EXCERPT TO READ:
==============================

This graphic book is to be read, seen, experienced and thought about. It offers an accessible narrative regarding the development of Klein’s thinking. Using succinct texts and visually provoking illustrations, it manages to capture and vividly convey the both frightening and moving affective experience Klein deals with in her work. The child-analysis origins of her ideas are presented.
Hinshelwood, Robert, and Tomasz Fortuna. Melanie Klein: The Basics. London: Routledge, 2017.
A most helpful structure that includes introductions, summaries, and questions in each part, the first part introduces Melanie Klein, her life, her early interest in psychoanalysis, and her first discoveries. The second part focuses on the development of her child analysis technique and its influence on adult analysis techniques. The third part focuses on further scientific and clinical developments in her psychoanalytic technique. The fourth part is on contemporary developments.
Kristeva, Julia. Melanie Klein or Matricide as Pain and Creativity. New York: Columbia University Press, 2001.
Kristeva dedicates this second volume of her work on the transformative role of women in culture, to Klein. Kristeva offers a rich and deep analysis of the evolution of Klein’s work, organized thematically: historical context, play technique, objects, anxiety, superego, the parents, fantasy and representation, symbolism, institutional conflict, and the politics of Kleinianism.
Likierman, Miera. Melanie Klein: Her Work in Context. London: Continuum, 2002.

==============================

ASSIGNMENT 1:
Decide whether each of these statements agrees with the bibliography on Melanie Klein. Answer yes or no for each, and quote the words from the bibliography that settle it. (a) The book by Hinshelwood and Fortuna ends with a part on contemporary developments. (b) Kristeva's book on Klein is the first volume of her work on the transformative role of women in culture. (c) The graphic book leaves out the child-analysis origins of Klein's ideas.
ASSIGNMENT 2:
Extend the bibliography on Melanie Klein, starting after its final line.

Stored items:
==============================

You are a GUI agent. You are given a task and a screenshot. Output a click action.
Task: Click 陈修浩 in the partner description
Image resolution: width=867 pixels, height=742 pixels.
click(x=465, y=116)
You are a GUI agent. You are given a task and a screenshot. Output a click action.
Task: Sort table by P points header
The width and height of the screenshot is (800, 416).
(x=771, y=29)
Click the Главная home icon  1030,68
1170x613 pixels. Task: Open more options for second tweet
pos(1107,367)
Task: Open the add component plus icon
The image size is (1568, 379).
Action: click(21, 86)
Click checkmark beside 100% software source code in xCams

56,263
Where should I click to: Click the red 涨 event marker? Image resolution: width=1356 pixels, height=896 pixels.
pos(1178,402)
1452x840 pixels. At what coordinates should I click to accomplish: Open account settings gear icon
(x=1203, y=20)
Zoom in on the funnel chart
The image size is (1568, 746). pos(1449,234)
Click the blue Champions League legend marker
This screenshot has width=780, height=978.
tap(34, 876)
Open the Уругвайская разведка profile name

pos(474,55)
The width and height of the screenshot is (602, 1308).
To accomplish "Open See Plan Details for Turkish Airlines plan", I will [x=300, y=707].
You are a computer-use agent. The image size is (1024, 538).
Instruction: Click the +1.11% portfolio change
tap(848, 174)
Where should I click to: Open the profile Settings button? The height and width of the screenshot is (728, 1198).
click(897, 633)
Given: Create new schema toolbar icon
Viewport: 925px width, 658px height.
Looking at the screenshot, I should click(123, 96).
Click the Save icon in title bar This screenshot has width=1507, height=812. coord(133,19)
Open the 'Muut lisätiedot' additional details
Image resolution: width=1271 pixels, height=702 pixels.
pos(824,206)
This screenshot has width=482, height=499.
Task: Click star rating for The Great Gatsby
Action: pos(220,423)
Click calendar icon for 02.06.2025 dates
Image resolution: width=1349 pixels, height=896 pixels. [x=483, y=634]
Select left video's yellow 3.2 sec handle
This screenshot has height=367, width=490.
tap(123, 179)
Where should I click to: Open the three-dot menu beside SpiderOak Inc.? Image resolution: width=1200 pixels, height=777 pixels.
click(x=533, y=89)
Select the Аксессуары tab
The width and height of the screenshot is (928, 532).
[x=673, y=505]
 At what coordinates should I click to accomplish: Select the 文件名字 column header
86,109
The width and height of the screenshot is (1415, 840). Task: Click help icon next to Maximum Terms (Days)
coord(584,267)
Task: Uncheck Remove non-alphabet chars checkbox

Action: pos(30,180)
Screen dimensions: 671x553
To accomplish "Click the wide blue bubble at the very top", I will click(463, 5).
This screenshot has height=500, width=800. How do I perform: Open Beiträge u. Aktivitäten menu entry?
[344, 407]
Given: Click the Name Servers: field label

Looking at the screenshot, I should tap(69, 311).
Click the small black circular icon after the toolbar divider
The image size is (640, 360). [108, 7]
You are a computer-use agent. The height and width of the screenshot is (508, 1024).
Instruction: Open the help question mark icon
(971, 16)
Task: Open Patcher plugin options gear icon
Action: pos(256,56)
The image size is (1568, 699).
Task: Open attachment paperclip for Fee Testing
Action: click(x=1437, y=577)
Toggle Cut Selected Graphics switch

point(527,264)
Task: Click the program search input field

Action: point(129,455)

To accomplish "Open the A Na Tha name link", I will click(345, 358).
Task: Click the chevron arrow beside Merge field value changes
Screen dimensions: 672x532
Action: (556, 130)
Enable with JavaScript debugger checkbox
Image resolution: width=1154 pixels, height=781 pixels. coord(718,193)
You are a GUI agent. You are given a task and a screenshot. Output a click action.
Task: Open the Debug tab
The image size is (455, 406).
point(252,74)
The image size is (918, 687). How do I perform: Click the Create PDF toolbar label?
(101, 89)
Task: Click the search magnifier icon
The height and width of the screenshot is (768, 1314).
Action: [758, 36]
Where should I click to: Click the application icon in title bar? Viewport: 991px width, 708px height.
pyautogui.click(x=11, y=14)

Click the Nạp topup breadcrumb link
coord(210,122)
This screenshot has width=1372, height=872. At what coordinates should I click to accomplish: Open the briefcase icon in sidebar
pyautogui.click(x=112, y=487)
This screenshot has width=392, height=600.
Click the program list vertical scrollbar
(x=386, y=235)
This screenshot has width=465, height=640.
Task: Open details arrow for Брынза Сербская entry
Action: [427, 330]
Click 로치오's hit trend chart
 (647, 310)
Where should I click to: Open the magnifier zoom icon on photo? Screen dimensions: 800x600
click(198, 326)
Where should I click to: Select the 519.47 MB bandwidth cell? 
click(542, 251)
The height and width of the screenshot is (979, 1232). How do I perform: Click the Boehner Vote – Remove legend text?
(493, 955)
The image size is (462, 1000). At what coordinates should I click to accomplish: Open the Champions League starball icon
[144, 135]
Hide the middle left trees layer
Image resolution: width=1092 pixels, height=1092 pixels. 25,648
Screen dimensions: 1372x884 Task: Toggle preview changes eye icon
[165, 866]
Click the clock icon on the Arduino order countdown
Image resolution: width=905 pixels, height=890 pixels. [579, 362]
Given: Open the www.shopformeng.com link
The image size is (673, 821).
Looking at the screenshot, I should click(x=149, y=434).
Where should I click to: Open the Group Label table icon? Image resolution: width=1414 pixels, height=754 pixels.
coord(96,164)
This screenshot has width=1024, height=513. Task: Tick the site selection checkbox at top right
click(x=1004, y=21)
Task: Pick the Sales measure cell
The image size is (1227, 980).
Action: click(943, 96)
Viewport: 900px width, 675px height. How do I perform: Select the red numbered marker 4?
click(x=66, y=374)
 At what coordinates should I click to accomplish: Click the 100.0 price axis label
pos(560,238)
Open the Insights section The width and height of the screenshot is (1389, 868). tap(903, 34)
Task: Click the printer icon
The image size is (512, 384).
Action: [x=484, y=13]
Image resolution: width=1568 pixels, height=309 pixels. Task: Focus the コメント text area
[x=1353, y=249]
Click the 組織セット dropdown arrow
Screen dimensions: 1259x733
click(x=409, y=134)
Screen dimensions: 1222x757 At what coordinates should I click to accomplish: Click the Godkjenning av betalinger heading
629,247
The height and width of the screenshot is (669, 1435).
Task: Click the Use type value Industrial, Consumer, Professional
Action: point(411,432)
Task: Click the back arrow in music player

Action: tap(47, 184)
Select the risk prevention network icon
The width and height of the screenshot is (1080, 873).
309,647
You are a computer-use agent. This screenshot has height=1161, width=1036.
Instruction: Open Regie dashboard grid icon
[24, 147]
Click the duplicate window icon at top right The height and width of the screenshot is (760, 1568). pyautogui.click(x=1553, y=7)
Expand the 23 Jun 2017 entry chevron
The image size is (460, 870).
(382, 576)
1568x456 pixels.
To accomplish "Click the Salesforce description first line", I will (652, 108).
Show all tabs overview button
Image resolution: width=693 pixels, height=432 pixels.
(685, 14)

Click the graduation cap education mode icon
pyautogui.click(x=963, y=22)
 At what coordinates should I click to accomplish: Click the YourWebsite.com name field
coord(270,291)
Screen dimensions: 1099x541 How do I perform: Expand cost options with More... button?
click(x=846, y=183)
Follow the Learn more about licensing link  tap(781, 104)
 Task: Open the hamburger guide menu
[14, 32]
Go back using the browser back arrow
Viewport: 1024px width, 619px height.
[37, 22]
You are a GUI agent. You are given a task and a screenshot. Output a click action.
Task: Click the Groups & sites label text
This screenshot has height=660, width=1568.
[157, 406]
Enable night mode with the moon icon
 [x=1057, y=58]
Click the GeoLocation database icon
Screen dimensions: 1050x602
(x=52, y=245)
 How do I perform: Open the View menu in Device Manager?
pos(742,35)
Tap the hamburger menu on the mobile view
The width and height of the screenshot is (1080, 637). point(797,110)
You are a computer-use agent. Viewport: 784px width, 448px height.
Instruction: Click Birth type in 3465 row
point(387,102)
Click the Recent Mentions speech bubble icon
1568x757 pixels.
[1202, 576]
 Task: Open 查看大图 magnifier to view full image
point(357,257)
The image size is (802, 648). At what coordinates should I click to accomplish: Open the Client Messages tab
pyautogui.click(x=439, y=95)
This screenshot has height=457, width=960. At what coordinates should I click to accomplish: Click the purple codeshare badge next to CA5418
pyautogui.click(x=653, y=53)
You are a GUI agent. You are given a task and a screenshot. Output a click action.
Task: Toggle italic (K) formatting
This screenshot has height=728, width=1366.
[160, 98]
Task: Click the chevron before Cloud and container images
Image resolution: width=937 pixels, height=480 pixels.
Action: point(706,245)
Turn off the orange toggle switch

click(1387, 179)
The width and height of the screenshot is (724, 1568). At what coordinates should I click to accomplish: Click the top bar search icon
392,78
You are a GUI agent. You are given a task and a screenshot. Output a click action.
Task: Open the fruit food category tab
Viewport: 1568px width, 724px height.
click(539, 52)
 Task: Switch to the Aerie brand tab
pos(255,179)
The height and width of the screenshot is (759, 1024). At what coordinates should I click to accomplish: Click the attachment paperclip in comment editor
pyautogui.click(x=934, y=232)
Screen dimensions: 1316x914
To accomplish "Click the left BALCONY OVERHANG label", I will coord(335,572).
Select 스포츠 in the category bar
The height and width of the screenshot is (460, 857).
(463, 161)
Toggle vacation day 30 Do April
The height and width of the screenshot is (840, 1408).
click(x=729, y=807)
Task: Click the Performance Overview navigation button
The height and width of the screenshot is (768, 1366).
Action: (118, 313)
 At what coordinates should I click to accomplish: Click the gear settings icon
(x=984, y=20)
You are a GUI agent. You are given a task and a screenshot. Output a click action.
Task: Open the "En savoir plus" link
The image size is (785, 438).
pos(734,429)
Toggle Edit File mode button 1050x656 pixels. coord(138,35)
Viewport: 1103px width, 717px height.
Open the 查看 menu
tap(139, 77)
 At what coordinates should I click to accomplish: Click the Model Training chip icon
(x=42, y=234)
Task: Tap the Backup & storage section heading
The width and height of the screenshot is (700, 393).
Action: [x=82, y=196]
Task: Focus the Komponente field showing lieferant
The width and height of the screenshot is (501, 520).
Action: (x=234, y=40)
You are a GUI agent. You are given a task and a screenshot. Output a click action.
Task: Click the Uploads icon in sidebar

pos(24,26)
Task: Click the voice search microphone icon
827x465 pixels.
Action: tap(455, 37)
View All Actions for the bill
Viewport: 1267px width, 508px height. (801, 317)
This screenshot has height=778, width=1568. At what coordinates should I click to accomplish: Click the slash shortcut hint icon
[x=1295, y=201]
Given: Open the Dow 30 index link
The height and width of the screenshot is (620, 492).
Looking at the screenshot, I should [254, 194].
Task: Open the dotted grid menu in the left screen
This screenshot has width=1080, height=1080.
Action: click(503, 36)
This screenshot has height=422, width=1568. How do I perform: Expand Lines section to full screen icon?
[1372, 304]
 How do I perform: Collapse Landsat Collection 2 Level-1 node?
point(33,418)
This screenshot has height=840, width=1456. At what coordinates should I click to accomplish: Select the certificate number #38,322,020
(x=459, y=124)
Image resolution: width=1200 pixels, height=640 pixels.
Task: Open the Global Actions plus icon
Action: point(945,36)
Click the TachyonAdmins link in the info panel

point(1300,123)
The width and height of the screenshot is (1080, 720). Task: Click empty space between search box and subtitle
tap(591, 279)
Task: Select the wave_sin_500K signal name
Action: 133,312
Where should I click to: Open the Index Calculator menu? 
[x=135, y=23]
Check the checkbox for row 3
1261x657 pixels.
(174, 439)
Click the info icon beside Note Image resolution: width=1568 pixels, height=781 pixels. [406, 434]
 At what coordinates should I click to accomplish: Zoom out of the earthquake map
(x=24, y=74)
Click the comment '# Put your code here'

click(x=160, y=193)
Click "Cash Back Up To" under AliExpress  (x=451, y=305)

==============================

EXERCISE ANSWER 1:
(a) Yes: "The fourth part is on contemporary developments."
(b) No: "Kristeva dedicates this second volume of her work on the transformative role of women in culture, to Klein."
(c) No: "The child-analysis origins of her ideas are presented."

EXERCISE ANSWER 2:
A publication on the context of Klein’s texts and a critical explanation of these. Likierman draws the reader’s attention to Klein’s contribution to the thinking on childhood. This includes the importance of childhood, the relevance of the environment and maternal attitude, the existence of an instinctual life of the child, and the vulnerability and dependency of the child on the adult for emotional regulation.
Petot, Jean-Michel. Melanie Klein: First Discoveries and First System, 1919–1932. Vol. 1. Madison: International Universities Press, 1991.
Volume 1 corresponds to the first key period in the development of Kleinian thinking, up to the publication of The Psychoanalysis of Children, where Petot traces the roots of Klein’s originality and discoveries.
Petot, Jean-Michel. Melanie Klein: The Ego and the Good Object, 1932–1960. Vol. 2. Madison: International Universities Press, 1991.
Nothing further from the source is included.